Every line of the following records that includes "click" should be copied.

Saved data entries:

◆ ◆ ◆

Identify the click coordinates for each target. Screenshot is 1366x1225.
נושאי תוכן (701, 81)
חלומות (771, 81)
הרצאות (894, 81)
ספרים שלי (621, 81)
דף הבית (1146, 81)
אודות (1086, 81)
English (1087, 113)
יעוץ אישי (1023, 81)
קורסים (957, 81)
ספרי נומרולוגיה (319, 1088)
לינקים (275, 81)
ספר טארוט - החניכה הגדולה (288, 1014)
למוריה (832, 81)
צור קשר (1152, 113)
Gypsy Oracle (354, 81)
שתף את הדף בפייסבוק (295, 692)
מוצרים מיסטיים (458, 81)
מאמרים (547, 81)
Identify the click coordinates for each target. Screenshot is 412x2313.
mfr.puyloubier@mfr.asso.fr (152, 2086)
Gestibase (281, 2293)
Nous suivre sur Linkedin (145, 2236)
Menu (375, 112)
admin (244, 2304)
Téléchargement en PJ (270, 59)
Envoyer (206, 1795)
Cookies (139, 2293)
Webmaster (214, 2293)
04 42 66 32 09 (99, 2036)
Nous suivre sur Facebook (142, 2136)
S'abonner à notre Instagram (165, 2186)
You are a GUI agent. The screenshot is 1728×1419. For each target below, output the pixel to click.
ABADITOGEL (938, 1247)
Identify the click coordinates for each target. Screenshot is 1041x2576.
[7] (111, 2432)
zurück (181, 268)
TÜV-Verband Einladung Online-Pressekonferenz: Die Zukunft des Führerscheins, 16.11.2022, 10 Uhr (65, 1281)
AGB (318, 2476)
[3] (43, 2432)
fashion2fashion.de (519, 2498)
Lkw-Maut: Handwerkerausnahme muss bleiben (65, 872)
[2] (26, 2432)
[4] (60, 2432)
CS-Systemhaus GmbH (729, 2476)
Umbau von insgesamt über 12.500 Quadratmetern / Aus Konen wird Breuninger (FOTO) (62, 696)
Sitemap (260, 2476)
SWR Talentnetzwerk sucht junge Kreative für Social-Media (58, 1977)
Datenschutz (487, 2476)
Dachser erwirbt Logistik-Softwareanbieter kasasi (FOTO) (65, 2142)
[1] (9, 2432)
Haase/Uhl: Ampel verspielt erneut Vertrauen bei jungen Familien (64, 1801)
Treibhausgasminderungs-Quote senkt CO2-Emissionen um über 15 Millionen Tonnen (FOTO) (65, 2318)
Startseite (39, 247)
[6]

◆ ◆ ◆

__TASK RESPONSE__:
Identify the click coordinates for each target. Screenshot is 1366x1225.
Identify the click coordinates for each target. Screenshot is 412x2313.
You are a GUI agent. The screenshot is 1728×1419. For each target below, output the pixel to click.
Identify the click coordinates for each target. Screenshot is 1041x2576.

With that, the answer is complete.